注意点として、geo-auto-updateはコアが継続稼働している場合にのみ意味を持ちます——クライアントを終了するたびにコアプロセスも終了する仕組みの場合、次回起動時に更新を再チェックするかどうかはクライアント自身の起動フローに依存し、このフィールドの動作と完全に一致するわけではありません。
手動更新の具体的な手順
ほとんどのGUIクライアントでは設定ファイルを直接触る必要はなく、更新用の入口は通常設定画面にあり、「GeoIPデータベースを更新」や「地理データを更新」といったボタンがよく見られる形です。

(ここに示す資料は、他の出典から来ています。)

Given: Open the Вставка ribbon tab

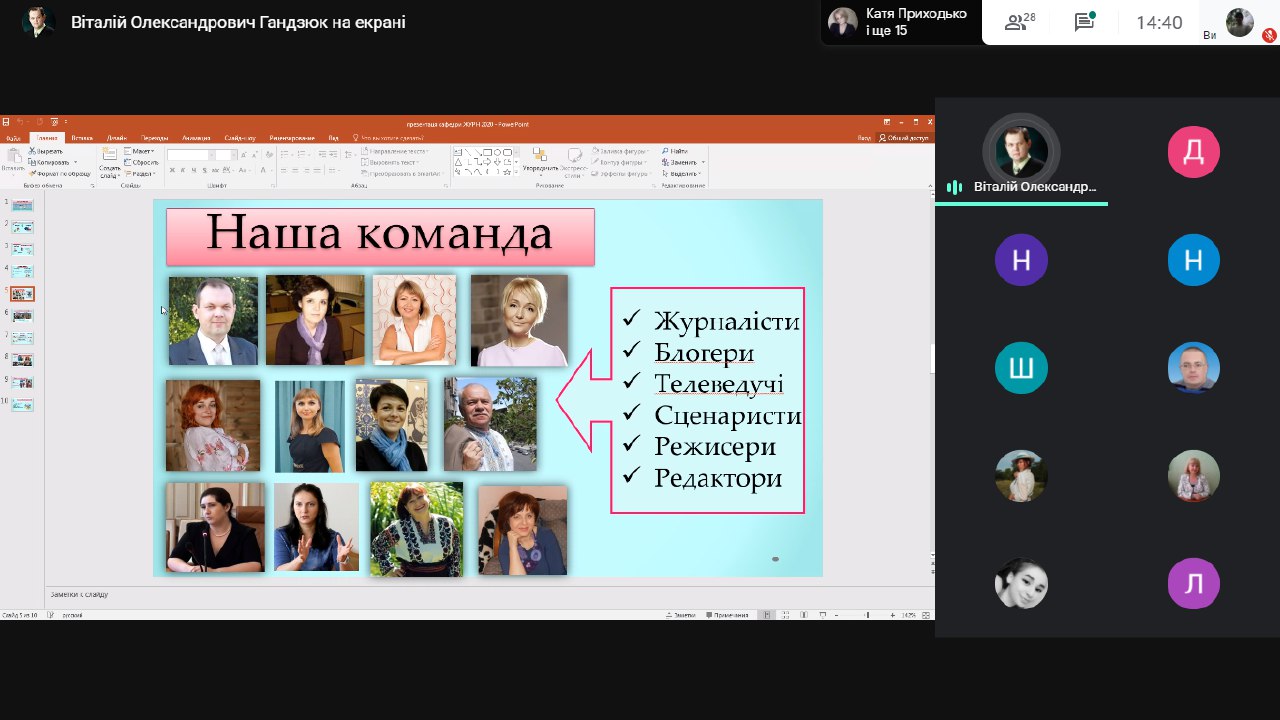Looking at the screenshot, I should pos(82,138).
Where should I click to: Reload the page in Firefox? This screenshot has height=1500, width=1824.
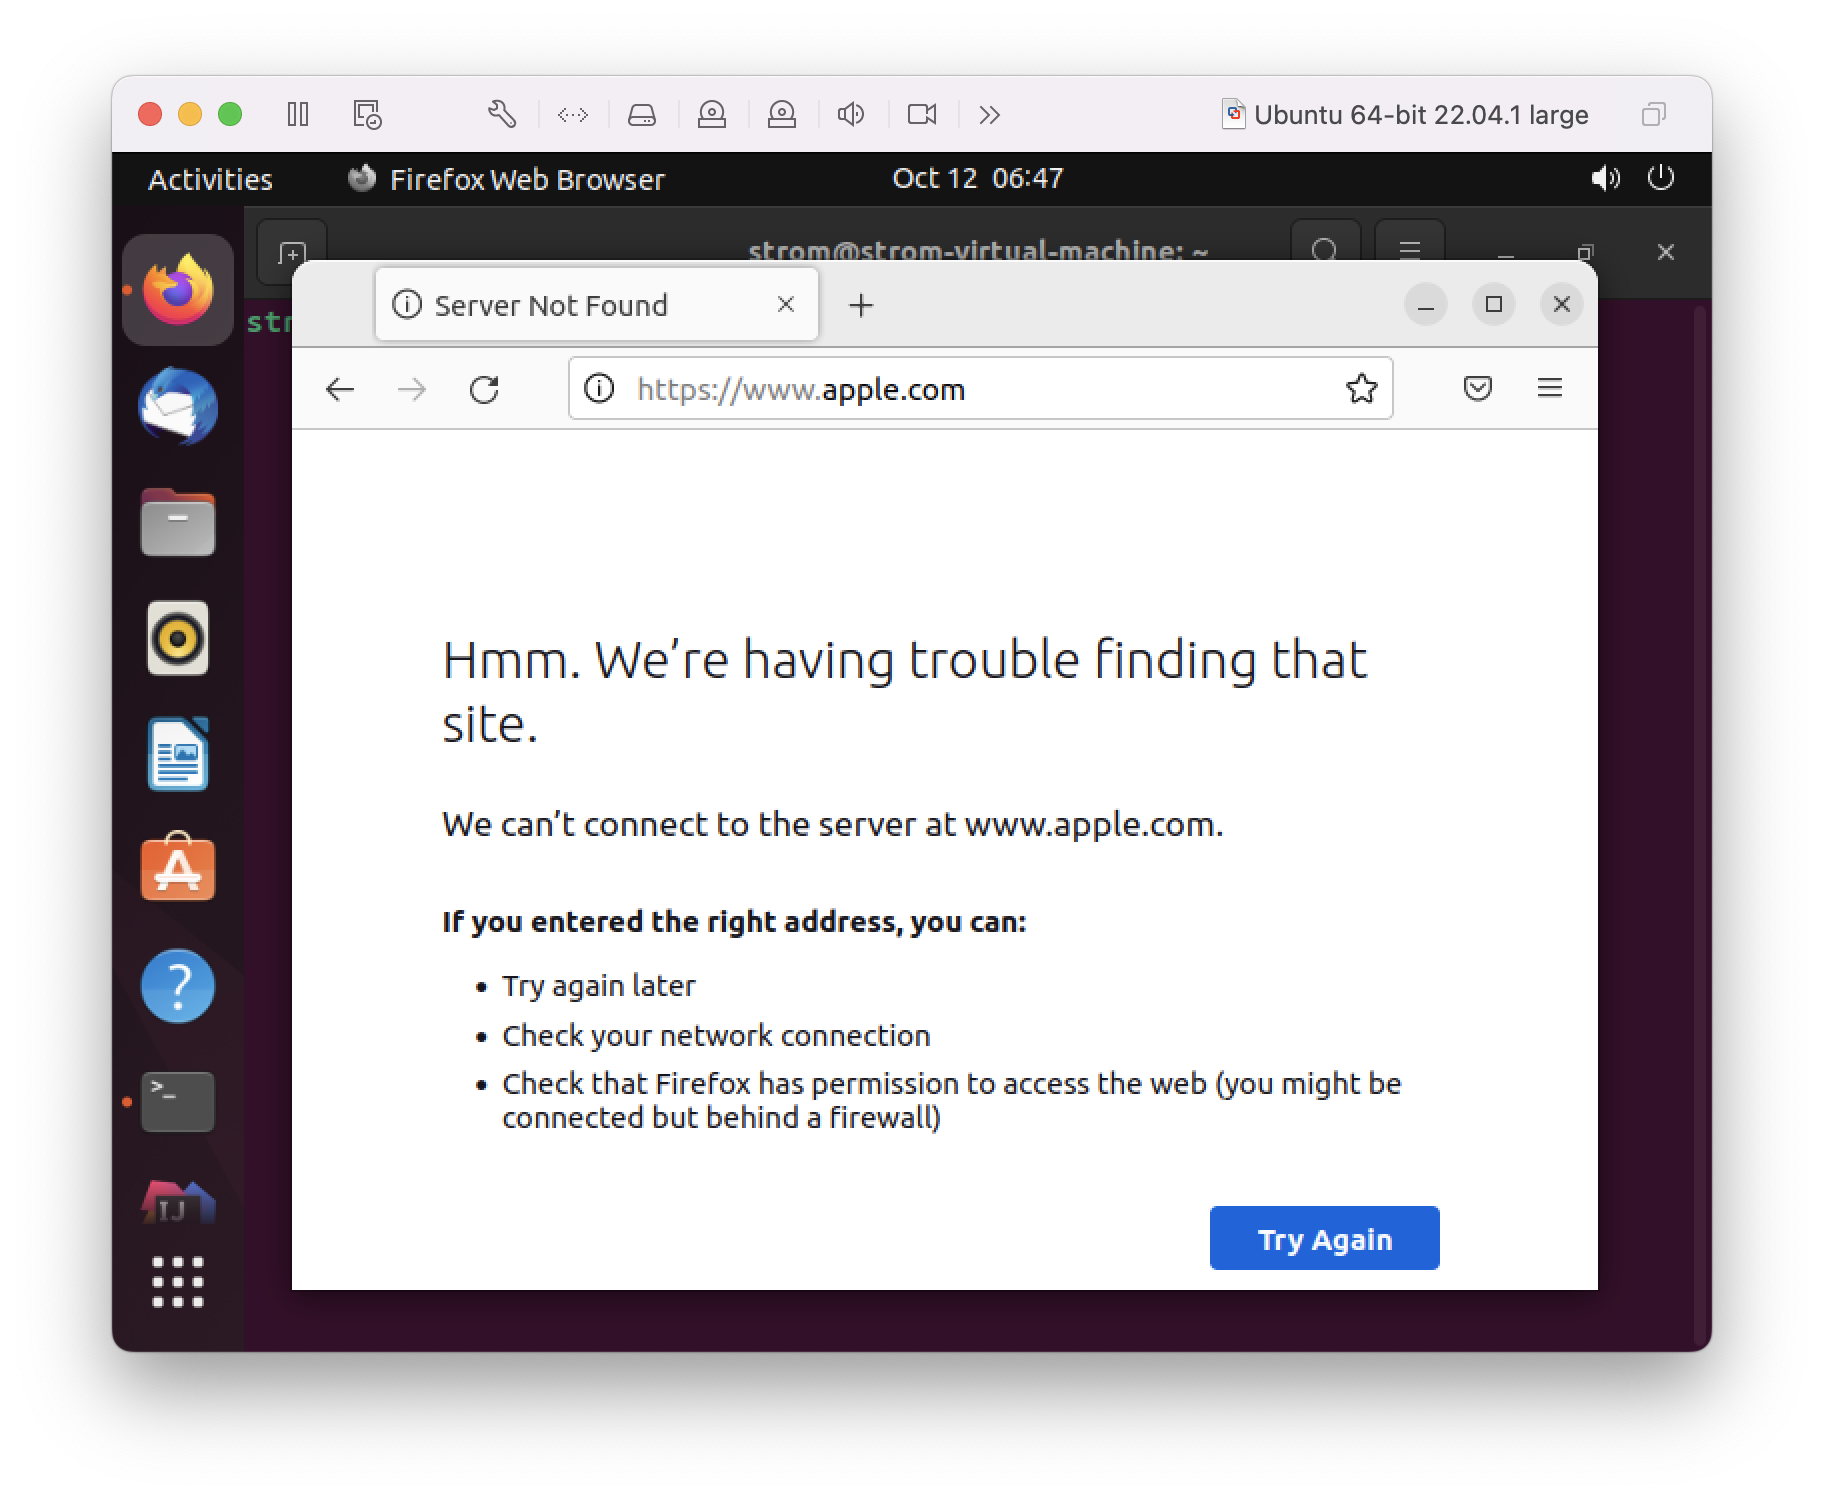(484, 389)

クリックするとクライアントがコアのAPIを呼び出してダウンロードをトリガーし、ネットワーク状況によって数秒から数十秒で完了します。
クライアントにGUIの入口がない場合や、更新が本当に反映されたか確認したい場合は、次の手順が使えます。
- コアのRESTful APIのポートとキー(通常はconfig.yamlの
external-controllerとsecretフィールド)を確認します。これらはコアのインターフェースを呼び出すための前提条件です。 - インターフェース経由で更新をトリガーします。典型的なリクエストはコアの
/configs/geo(バージョンによってパスが異なる場合があります)に更新命令を送るもので、正確なパスは使用しているコアバージョンのAPIドキュメントに従ってください。 - 更新完了後にクライアントログまたはコアログを確認し、「GeoIP database update completed」のような表示や、明確なダウンロード成功メッセージが出ているかを確認します。画面上でエラーが出ていないだけで成功と判断しないようにしましょう。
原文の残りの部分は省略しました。